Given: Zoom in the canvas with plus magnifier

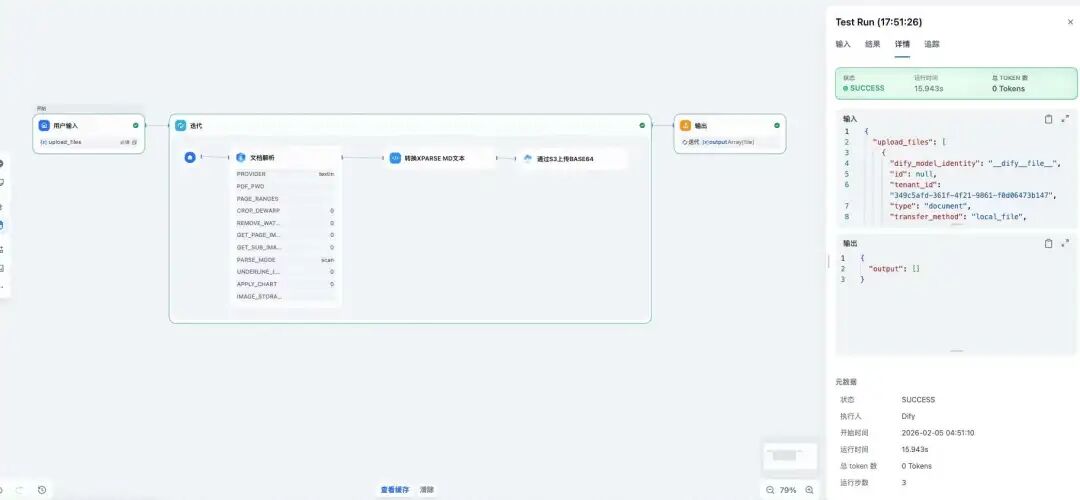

==

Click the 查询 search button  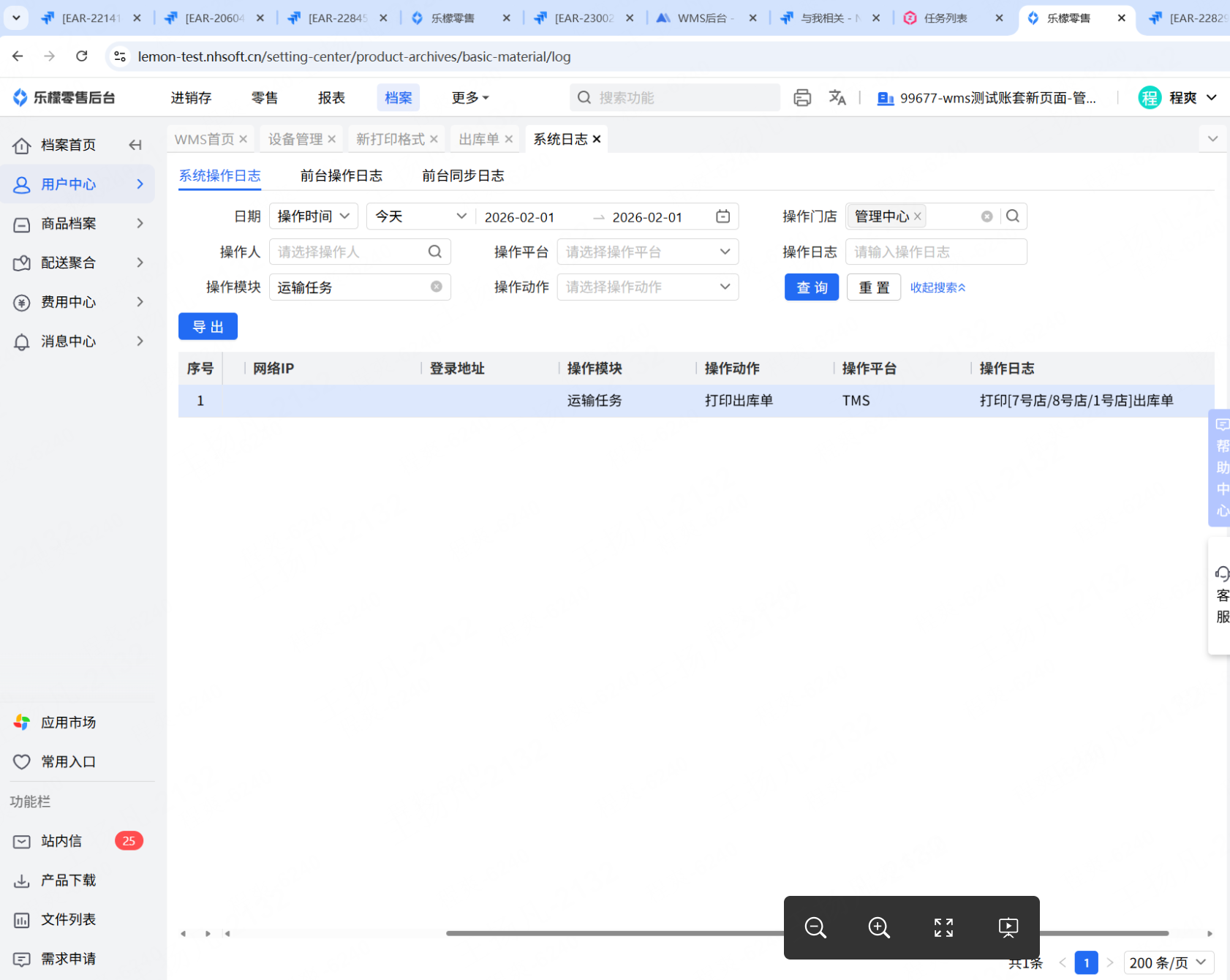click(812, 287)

--

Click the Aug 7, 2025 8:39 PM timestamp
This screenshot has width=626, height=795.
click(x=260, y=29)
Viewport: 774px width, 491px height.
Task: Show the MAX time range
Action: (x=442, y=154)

### GOAL
Can you echo back everything from the line containing "Click the Aug 7, 2025 8:39 PM timestamp" down to the line containing "Action: (x=442, y=154)", both of those lines included, without changing anything?

### RESPONSE TO THE EXERCISE
Click the Aug 7, 2025 8:39 PM timestamp
This screenshot has width=626, height=795.
click(x=260, y=29)
Viewport: 774px width, 491px height.
Task: Show the MAX time range
Action: (x=442, y=154)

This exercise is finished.